◆ **RECORDS TO USE**
====================
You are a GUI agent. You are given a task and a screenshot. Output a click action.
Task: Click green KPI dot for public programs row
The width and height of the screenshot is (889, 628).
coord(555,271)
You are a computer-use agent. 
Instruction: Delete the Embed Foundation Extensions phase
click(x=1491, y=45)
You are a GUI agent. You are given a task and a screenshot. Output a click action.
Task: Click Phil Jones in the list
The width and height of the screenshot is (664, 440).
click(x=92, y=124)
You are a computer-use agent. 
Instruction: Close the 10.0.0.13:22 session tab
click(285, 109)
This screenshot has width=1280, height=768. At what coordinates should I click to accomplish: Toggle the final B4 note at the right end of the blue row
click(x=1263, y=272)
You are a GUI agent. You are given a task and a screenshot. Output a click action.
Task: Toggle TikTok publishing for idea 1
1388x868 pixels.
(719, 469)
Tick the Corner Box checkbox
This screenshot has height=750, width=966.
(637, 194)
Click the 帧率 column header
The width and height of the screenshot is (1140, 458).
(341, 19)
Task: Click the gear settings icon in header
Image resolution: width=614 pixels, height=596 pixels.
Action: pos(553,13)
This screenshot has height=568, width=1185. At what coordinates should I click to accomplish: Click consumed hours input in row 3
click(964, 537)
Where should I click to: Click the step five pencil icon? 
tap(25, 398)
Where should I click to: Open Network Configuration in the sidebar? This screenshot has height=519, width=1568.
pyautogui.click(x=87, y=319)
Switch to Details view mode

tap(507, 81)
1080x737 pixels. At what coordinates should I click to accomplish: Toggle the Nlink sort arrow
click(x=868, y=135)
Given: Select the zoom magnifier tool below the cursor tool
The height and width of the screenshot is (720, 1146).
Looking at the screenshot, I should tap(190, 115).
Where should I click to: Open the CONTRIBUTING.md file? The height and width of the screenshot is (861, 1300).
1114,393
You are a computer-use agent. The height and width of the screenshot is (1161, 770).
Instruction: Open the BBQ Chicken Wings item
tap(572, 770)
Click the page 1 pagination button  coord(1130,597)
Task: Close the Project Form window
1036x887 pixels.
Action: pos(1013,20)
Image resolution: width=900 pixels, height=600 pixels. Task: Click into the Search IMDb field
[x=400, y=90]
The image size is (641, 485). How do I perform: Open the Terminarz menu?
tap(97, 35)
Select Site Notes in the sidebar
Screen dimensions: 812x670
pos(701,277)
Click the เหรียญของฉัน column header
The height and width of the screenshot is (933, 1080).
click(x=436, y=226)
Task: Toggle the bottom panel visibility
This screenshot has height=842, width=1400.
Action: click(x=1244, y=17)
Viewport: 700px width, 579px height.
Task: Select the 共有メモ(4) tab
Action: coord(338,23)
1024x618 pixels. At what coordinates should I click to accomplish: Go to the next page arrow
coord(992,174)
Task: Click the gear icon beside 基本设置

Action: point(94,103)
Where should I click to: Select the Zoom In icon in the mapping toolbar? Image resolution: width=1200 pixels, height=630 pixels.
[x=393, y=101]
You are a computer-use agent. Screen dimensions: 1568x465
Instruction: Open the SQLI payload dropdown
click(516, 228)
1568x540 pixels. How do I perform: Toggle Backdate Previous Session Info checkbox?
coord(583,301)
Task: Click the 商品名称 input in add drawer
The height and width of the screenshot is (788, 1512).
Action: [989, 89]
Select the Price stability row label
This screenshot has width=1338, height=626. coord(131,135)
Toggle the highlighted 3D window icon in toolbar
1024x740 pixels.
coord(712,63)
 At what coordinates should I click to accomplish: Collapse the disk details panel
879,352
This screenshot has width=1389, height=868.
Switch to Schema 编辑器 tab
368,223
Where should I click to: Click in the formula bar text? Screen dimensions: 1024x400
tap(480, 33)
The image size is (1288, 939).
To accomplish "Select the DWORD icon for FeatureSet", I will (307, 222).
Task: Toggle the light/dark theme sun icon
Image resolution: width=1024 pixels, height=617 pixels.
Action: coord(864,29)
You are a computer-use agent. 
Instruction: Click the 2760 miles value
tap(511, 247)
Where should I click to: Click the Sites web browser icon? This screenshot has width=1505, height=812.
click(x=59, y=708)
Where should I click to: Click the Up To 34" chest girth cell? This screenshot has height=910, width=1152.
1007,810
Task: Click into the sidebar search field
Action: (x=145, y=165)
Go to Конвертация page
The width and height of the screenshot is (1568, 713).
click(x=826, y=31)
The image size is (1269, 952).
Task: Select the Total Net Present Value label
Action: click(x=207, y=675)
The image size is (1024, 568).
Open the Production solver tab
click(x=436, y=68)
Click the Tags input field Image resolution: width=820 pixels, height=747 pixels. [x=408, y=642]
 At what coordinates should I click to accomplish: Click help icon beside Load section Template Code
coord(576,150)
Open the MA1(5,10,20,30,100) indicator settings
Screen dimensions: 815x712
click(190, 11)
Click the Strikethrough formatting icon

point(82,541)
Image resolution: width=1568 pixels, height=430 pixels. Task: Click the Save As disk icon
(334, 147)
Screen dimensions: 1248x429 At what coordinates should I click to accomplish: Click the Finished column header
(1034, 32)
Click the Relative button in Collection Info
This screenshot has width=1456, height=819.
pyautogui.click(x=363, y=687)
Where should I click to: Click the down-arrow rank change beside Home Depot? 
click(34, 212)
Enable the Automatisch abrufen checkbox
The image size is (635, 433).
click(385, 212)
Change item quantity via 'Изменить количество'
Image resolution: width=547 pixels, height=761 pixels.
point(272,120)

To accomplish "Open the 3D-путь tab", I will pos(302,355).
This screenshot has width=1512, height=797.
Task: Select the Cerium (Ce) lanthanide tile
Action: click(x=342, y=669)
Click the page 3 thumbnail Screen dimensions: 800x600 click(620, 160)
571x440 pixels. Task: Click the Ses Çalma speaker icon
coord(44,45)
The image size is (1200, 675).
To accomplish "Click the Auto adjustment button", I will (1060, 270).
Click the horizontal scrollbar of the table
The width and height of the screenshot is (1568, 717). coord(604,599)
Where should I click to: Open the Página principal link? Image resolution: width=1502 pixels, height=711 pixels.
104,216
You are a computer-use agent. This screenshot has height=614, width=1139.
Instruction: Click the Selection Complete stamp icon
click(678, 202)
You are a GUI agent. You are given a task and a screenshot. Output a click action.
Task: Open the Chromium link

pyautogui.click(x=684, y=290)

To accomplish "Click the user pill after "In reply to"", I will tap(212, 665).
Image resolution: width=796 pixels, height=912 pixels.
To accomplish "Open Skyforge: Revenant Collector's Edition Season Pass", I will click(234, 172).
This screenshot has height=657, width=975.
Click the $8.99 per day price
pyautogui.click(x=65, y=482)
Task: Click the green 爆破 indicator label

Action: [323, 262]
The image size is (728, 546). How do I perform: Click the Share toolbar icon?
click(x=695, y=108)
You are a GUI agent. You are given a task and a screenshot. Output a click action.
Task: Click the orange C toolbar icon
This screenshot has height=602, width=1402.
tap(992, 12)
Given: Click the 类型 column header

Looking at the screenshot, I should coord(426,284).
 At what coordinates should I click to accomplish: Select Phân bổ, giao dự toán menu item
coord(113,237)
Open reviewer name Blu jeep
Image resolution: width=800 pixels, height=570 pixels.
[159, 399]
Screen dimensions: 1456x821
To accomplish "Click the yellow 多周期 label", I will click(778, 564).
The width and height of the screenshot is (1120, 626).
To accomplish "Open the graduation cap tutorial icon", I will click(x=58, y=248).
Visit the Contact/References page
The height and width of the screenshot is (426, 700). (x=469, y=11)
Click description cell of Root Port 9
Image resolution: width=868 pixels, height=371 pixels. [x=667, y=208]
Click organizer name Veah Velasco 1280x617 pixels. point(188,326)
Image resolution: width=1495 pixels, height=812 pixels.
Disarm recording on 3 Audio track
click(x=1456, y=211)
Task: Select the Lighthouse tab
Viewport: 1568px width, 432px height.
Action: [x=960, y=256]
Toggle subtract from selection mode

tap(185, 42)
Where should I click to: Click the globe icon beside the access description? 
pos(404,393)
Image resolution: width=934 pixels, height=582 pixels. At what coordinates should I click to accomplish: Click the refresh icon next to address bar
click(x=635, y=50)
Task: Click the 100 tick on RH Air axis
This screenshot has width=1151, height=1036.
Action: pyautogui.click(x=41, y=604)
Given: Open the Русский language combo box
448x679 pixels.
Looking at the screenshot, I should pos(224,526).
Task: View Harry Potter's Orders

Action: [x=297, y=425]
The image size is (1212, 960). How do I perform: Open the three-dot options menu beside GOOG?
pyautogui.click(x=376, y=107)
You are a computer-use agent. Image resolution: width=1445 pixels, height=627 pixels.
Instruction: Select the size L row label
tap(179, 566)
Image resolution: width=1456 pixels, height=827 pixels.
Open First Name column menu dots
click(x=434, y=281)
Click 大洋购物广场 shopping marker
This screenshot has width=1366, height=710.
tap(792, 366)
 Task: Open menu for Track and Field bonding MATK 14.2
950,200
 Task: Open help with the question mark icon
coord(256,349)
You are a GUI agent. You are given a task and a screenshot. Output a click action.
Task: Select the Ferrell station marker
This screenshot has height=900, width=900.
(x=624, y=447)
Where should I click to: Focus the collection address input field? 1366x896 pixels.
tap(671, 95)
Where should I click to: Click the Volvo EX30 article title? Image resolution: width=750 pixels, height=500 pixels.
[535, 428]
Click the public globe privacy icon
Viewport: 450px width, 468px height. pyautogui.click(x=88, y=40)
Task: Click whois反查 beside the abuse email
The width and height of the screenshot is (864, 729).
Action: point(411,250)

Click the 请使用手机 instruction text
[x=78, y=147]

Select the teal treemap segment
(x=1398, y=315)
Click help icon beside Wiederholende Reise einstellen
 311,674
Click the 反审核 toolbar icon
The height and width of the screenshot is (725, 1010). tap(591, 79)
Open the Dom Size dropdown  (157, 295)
====================
◆ **ACTION ITEM**
Going through the data above, count the lines where the string "marker" appears, and answer with only that number.

◆ **EXPECTED OUTPUT**
2